Times Radio gives the listener more of the plot through spoken word and closing item When The Talking Had To Stop is curiously hopeful and bright, with Oliver’s Army and All the Young Dudes quotes looming large. This record is a hugely gratifying conclusion to the Frank Summit story and also pretty much brought down the curtain on The Times’ first stage. Everything works here, they’re at the height of their powers. When the band returned later in the 1980s, the acid house boom was on the horizon. They soon followed that path, with their mod pop roots pretty much consigned to history. Ed Ball’s eye for detail in his writing remained as sharp as ever, but musically The Times became a very different beast altogether.

On this disc we have bonuses which include the remainder of the Times TV EP tracks.
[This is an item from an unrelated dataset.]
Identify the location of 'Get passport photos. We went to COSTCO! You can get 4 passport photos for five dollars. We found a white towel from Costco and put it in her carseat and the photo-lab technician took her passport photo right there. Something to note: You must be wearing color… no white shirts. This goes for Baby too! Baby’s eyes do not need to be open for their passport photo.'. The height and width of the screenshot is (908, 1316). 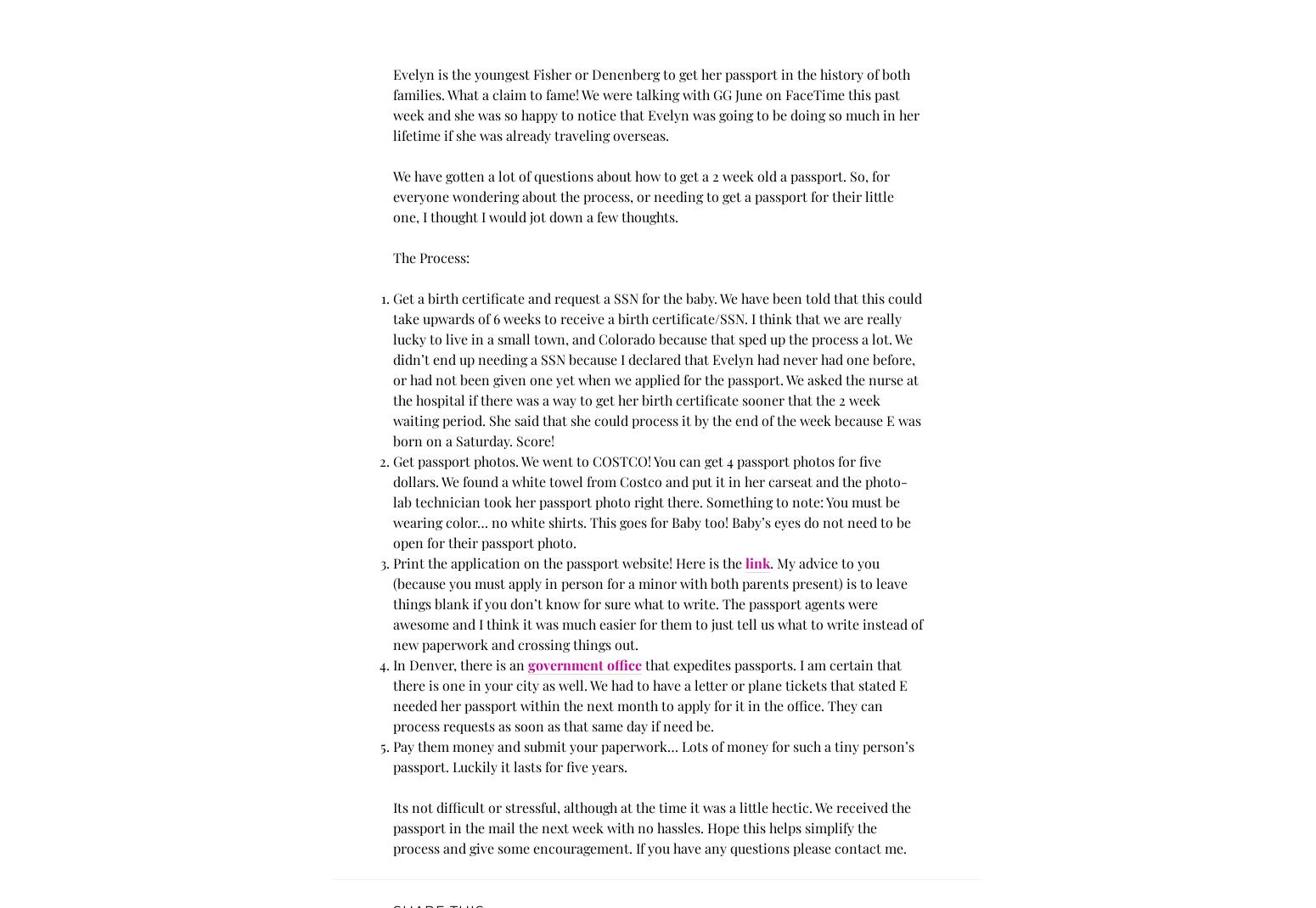
(652, 501).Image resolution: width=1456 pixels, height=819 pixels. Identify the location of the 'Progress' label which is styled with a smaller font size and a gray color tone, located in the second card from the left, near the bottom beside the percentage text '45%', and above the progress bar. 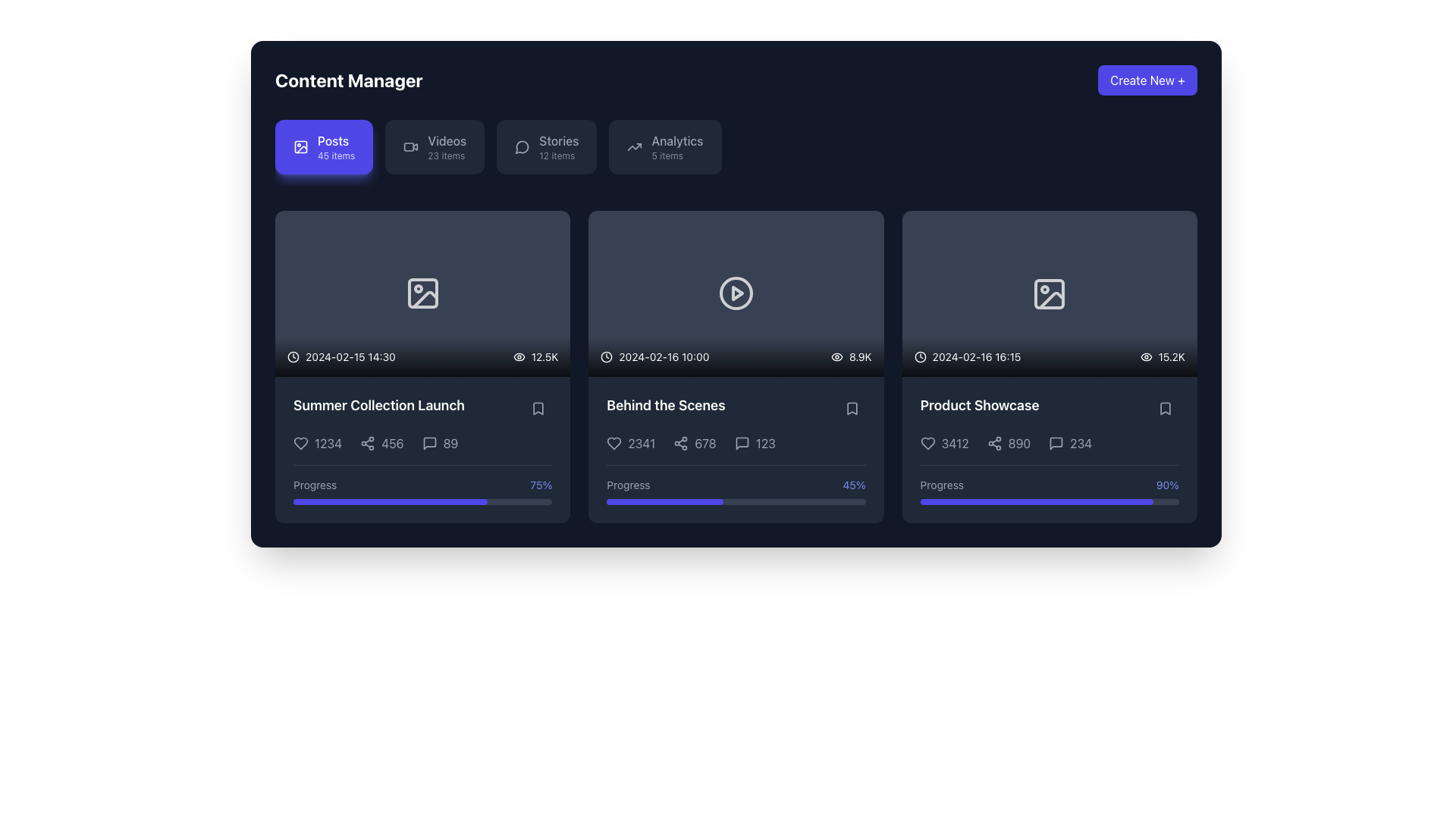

An explosive instrumental cut in The Polite Force and the more gentle piano mood music of El Aragua cut the mustard, with the lively dance chant of Pick It Up also mostly vocal-free. The aforementioned live at the 100 Club live numbers from 1987 turn up too. The whole set finishes with a 1988 cut-up house funk version of I Helped Patrick McGoohan Escape, which perhaps signposted the band’s future.

Most of these albums have been released on a few occasions over the years, but it is good to have them all in one place. Pop Goes Art, Go! With The Times, This Is London and Enjoy are well worth the price of admission alone if you are not already familiar with them. Up Against It runs them close too and although Hello Europe doesn’t quite make that grade, it does form an interesting enough diversion and is an essential part of the Frank Summit trilogy. While there is nothing that rare to tempt the true obsessive, what My Picture Gallery does show the listener is the extraordinary and peerless creativity of Ed Ball and The Times during these five years. His work as a storyteller in music at the time is practically unparalleled and added to the musical skills and vitality of The Times themselves, what they offered was a truly unbeatable and unique proposition.